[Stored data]
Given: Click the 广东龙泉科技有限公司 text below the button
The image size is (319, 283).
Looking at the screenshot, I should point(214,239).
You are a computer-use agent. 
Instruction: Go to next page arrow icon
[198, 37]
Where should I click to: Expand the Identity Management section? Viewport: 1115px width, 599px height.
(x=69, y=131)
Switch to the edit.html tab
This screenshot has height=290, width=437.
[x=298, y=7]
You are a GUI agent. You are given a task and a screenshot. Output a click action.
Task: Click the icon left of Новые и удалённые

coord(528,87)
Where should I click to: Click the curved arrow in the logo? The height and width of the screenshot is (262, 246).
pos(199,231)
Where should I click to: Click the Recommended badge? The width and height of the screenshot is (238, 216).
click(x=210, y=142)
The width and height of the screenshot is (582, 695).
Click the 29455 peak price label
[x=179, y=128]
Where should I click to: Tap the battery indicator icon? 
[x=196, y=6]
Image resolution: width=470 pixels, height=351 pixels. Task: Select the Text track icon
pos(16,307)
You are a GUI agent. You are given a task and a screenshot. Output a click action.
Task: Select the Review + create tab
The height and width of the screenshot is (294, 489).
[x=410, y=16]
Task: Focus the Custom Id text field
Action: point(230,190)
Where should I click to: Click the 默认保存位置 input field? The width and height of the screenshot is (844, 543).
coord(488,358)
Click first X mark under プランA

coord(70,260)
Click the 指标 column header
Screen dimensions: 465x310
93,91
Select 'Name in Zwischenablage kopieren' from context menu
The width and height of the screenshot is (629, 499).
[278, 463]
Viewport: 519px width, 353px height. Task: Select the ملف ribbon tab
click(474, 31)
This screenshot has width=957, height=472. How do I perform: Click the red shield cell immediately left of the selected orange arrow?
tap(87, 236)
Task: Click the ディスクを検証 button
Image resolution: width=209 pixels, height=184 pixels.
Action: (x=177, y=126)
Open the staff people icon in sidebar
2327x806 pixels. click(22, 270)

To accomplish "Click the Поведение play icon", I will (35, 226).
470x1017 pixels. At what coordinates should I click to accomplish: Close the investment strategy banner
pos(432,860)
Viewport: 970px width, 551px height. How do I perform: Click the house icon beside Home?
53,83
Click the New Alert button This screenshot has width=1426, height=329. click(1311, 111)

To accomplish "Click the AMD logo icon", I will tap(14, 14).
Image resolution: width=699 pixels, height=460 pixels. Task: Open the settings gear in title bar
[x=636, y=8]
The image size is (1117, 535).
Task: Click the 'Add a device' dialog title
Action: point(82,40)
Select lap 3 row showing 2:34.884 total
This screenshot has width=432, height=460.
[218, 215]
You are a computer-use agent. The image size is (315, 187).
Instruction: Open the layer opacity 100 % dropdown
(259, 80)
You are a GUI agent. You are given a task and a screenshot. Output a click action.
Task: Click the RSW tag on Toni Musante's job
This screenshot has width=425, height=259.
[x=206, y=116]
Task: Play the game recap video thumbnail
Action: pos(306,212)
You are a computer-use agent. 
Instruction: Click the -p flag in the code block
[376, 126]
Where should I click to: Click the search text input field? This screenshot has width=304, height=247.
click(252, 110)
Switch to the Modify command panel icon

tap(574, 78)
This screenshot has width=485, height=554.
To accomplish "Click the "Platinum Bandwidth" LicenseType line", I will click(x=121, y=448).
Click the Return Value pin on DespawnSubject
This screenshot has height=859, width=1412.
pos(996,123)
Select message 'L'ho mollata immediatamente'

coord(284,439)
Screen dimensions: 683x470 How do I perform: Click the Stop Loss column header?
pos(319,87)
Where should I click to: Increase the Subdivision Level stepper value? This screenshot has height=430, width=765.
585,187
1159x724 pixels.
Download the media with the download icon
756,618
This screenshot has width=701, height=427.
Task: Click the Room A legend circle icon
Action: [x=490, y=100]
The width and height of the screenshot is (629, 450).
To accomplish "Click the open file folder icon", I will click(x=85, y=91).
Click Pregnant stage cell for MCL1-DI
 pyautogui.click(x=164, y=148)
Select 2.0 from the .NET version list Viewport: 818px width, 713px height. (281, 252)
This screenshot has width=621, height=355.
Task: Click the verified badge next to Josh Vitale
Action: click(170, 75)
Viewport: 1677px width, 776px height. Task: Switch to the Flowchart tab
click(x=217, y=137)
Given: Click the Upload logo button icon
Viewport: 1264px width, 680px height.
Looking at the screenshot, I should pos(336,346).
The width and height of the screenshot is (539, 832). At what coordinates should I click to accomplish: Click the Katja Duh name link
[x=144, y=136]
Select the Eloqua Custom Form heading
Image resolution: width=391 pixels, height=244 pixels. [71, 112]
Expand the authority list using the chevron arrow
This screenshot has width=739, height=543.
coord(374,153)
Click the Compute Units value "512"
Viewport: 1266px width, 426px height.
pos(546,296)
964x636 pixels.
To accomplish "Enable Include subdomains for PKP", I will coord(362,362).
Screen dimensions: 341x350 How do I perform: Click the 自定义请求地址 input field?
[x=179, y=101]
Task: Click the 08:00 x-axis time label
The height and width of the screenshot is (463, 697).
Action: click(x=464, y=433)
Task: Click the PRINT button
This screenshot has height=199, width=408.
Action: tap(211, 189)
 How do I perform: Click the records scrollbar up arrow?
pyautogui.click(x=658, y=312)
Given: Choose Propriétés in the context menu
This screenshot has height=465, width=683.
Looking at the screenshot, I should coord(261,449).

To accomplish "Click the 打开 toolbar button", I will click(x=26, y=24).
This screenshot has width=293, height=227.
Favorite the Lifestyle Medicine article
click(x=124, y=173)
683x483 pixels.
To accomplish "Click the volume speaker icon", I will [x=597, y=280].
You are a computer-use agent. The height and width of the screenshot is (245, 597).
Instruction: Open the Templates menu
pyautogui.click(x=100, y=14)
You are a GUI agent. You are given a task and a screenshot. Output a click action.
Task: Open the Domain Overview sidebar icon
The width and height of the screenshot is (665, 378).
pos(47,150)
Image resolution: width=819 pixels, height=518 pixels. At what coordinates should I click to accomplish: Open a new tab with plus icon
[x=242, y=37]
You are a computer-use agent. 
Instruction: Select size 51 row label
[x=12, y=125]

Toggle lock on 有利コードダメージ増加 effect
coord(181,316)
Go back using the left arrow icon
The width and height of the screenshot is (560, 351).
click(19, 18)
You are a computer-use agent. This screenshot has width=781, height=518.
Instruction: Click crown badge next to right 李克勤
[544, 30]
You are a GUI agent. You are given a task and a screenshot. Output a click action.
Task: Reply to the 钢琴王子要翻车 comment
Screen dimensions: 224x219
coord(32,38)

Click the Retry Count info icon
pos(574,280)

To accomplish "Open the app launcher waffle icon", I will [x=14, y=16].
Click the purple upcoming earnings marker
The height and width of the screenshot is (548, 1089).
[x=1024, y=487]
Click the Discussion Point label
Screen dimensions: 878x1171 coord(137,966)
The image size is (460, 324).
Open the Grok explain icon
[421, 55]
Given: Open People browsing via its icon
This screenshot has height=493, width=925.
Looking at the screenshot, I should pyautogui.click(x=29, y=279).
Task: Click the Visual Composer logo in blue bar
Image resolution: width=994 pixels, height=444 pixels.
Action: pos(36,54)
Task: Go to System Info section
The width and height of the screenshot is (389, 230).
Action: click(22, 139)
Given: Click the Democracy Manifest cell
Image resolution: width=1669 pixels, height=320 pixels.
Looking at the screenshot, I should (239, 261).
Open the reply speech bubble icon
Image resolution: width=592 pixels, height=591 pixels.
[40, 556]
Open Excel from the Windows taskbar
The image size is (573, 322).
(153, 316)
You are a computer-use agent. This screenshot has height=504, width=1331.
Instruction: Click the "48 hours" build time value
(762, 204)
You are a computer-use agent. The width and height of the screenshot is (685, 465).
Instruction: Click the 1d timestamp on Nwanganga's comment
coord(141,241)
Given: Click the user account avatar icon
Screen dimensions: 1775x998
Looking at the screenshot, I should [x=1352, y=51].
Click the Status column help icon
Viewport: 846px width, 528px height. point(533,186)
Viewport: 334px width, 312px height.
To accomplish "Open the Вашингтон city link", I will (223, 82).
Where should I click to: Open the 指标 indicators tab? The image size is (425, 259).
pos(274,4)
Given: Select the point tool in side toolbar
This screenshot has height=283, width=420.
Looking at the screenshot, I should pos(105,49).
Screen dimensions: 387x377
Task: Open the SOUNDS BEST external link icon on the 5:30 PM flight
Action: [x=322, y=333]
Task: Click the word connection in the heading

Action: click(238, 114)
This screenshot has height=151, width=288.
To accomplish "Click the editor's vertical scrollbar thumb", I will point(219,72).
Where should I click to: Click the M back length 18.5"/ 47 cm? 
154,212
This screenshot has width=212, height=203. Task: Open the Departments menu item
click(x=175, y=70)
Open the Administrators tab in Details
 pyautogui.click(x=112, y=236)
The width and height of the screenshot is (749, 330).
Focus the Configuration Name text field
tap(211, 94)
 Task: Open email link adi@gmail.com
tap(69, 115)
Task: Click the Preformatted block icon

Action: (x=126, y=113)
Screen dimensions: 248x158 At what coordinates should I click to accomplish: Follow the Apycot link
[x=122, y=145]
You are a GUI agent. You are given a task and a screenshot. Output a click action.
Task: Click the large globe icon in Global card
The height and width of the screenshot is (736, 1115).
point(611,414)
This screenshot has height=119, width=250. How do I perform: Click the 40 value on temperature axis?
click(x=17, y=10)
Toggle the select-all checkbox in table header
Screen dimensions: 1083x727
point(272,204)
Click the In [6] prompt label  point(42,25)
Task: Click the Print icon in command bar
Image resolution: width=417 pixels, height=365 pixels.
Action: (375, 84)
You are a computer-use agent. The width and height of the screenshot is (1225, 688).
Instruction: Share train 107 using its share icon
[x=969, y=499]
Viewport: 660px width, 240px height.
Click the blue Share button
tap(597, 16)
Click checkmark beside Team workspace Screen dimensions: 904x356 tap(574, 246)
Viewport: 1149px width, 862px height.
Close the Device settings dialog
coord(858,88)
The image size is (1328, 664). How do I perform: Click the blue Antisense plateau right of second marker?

## [TASK REQUIREMENTS]
Check every line above for the string "toolbar" and copy those that have it.

## [RESPONSE BELOW]
To accomplish "Click the 打开 toolbar button", I will click(x=26, y=24).
Given: Select the point tool in side toolbar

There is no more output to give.